Aim:
Retype the rows below exactly, starting with the line that contains "543x454 pixels. How" and continuing through the line that contains "[x=652, y=97]".

Data in this exercise:
⁂

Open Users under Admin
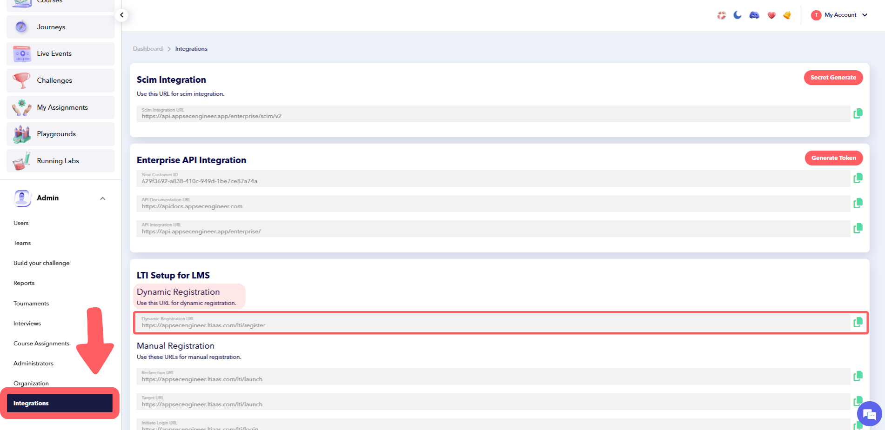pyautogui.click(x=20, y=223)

⁂

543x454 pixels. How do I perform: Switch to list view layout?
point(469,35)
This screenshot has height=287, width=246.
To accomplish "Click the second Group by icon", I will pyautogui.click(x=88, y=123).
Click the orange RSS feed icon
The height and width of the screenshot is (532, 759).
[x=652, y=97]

⁂

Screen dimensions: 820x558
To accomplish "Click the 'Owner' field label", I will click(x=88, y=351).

⁂

Problem solution:
543x454 pixels. How do I perform: Switch to list view layout?
point(469,35)
This screenshot has height=287, width=246.
To accomplish "Click the second Group by icon", I will pyautogui.click(x=88, y=123).
Click the orange RSS feed icon
The height and width of the screenshot is (532, 759).
[x=652, y=97]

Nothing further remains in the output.